#### Textauszug

Vierte Stufe: Autonomous Agents
Die höchste Stufe der intelligenten Automatisierung ist erreicht, wenn intelligente Software eigenständig handelt und Prozesse initiiert. Die Autonomous Agents assistieren nicht mehr nur, sie treffen eigene Entscheidungen und steuern Prozesse weitgehend ohne menschliche Einwirkung. Möglich machen es sogenannte Machine Learning Mechanismen. Das zentrale Motto hinter diesem Verfahren heißt „learning by doing“. Nach einer Trainingsphase erweitert ML-Software ihr Wissen durch die Praxis, im Wesentlichen durch menschliche Aktivitäten. Gelingt die Symbiose von Maschine und Mensch, kann hier ein intelligenter Kreislauf entstehen. Schneller und präziser als jeder Mensch es könnte, liefert die Maschine (die Software) die notwendige Informationen und Ergebnisse sowie erwünschte Analysen zu. In kürzester Zeit bearbeitet sie wahre Datenmassen, was sie im Bereich der Predictive Analytics unersetzlich machen wird.
Stößt die Software an ihre Grenzen, weil etwa ein Dialog zu komplex ist, kommuniziert sie dies an die Mitarbeiter. Die justieren nach, daraus lernt die Software für ähnliche Fälle in der Zukunft und wird so immer intelligenter. Die wenigsten Unternehmen haben den unschätzbaren Wert dieser vierten Stufe der intelligenten Automatisierung wirklich erfasst. Erst zwei Prozent der deutschen Unternehmen arbeiten bisher mit Autonomous Agents, weitere drei Prozent testen das komplexe Software System aus. Das wird sich für viele Unternehmen ändern müssen, wollen sie international wettbewerbsfähig bleiben.

########
#### Zeilenauszüge

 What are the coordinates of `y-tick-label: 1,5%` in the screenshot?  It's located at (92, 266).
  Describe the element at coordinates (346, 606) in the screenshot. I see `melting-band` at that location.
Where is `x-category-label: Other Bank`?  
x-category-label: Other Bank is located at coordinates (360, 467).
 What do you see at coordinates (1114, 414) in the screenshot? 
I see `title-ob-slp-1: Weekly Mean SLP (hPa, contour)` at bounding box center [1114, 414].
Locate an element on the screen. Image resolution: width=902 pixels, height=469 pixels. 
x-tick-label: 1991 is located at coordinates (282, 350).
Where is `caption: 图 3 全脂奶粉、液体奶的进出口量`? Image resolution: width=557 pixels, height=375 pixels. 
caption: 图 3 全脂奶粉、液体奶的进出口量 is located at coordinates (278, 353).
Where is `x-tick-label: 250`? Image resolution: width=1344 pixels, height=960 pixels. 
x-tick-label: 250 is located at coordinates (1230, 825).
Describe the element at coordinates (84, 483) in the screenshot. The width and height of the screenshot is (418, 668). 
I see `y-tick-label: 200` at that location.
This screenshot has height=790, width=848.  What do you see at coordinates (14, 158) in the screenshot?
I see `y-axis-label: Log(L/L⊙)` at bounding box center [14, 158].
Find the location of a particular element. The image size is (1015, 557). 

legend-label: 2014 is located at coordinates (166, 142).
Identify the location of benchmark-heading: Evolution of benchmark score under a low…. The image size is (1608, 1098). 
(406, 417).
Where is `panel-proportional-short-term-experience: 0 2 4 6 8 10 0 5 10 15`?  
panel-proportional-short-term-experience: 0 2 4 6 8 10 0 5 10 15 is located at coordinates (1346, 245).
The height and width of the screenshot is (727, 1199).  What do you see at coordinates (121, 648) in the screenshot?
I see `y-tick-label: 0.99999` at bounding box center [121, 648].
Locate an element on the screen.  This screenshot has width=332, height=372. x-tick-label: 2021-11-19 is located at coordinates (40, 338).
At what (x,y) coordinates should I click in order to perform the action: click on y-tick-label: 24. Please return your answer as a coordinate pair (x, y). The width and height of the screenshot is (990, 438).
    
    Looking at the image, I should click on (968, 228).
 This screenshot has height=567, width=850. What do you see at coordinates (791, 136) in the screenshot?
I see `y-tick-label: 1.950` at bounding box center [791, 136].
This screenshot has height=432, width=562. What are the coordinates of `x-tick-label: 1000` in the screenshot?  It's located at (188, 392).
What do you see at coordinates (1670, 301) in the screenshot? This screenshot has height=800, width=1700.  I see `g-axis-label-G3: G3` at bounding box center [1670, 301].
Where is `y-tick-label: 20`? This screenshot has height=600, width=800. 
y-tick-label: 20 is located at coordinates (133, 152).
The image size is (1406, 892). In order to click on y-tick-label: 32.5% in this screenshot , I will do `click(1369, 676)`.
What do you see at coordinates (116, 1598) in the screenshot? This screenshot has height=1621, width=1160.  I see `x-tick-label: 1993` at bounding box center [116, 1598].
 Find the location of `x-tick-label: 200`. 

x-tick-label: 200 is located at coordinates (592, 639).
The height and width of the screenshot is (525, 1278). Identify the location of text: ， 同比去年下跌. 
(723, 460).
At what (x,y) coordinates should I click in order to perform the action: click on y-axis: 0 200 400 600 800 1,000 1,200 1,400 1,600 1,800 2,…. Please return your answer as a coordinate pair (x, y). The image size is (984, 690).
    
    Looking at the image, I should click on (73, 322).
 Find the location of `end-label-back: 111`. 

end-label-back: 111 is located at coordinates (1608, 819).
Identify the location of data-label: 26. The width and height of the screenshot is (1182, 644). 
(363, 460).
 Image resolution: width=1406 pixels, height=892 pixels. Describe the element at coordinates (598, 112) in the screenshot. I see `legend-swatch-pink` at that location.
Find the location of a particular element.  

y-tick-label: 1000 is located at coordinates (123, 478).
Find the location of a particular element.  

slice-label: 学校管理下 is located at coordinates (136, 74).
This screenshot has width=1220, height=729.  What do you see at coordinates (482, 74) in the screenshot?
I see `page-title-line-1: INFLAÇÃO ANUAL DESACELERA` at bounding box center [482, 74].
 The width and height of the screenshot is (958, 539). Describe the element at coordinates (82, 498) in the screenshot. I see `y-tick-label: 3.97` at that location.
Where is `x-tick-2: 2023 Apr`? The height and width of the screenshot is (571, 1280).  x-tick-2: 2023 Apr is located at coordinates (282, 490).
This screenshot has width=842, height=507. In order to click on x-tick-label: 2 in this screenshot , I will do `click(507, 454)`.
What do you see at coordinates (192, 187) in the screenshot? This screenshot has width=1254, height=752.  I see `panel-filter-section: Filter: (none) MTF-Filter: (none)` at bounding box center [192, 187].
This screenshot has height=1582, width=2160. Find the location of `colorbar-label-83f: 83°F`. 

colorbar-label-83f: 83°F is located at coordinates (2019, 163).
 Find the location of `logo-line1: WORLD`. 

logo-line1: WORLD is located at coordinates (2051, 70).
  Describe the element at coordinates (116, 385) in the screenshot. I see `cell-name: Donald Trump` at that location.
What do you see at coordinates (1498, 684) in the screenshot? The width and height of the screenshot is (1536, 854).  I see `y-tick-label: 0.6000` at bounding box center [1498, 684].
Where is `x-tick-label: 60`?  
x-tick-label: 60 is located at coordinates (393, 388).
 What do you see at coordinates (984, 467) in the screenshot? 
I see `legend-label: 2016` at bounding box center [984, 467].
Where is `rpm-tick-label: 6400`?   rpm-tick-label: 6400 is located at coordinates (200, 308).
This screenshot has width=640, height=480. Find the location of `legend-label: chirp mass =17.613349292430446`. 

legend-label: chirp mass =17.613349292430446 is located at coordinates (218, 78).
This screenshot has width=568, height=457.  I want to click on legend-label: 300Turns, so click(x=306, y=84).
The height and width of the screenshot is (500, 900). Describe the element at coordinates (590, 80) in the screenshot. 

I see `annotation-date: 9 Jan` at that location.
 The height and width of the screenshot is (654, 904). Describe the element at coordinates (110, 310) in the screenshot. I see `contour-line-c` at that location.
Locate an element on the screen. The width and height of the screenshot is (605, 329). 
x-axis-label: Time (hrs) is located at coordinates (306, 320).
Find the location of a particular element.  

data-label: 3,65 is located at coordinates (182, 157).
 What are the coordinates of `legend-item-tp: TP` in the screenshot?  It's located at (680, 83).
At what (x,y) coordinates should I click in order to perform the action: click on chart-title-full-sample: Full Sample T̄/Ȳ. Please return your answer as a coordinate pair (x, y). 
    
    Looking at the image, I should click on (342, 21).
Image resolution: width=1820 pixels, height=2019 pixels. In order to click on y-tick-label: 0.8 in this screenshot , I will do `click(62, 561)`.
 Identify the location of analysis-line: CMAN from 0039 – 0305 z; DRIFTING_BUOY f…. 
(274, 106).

########

Gib aus dem Textauszug über Autonomous Agents den Abschnitt von „Stößt die Software“ bis einschließlich „international wettbewerbsfähig bleiben.“ wortgetreu zurück.

Ergebnis:
Stößt die Software an ihre Grenzen, weil etwa ein Dialog zu komplex ist, kommuniziert sie dies an die Mitarbeiter. Die justieren nach, daraus lernt die Software für ähnliche Fälle in der Zukunft und wird so immer intelligenter. Die wenigsten Unternehmen haben den unschätzbaren Wert dieser vierten Stufe der intelligenten Automatisierung wirklich erfasst. Erst zwei Prozent der deutschen Unternehmen arbeiten bisher mit Autonomous Agents, weitere drei Prozent testen das komplexe Software System aus. Das wird sich für viele Unternehmen ändern müssen, wollen sie international wettbewerbsfähig bleiben.